Assigned task: Transcribe, exactly as they appear, only the lines from the one holding "Given: Click the chevron" through the end of the entries below.

Stored dataset items
___

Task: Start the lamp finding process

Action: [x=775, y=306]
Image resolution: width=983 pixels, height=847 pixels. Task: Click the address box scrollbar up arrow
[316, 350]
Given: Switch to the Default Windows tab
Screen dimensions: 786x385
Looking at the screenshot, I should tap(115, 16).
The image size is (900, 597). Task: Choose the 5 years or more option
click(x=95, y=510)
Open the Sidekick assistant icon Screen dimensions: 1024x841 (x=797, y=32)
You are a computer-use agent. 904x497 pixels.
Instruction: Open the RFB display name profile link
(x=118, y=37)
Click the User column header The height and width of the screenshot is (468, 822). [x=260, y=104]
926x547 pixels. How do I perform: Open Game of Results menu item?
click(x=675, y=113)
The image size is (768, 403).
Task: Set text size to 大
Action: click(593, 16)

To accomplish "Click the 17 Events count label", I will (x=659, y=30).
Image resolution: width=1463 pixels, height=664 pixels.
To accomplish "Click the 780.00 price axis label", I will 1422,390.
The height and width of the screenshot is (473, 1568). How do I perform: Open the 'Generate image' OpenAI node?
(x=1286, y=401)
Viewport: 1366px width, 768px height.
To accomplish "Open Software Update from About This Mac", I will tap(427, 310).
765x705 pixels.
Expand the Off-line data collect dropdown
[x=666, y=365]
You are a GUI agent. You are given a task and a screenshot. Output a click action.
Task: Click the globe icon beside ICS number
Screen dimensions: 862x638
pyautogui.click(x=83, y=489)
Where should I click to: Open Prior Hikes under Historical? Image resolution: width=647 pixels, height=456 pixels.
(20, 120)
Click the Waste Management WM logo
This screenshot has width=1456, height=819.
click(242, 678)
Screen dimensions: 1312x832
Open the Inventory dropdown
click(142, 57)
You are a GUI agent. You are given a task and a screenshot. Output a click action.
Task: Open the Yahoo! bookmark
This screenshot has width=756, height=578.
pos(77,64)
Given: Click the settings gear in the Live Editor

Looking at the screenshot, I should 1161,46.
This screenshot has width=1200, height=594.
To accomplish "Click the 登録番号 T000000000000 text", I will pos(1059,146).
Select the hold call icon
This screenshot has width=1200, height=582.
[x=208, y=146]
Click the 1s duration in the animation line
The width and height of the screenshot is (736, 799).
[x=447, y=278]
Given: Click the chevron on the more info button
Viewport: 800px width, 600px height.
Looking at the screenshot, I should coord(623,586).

___

Written solution:
Given: Click the chevron on the more info button
Viewport: 800px width, 600px height.
Looking at the screenshot, I should coord(623,586).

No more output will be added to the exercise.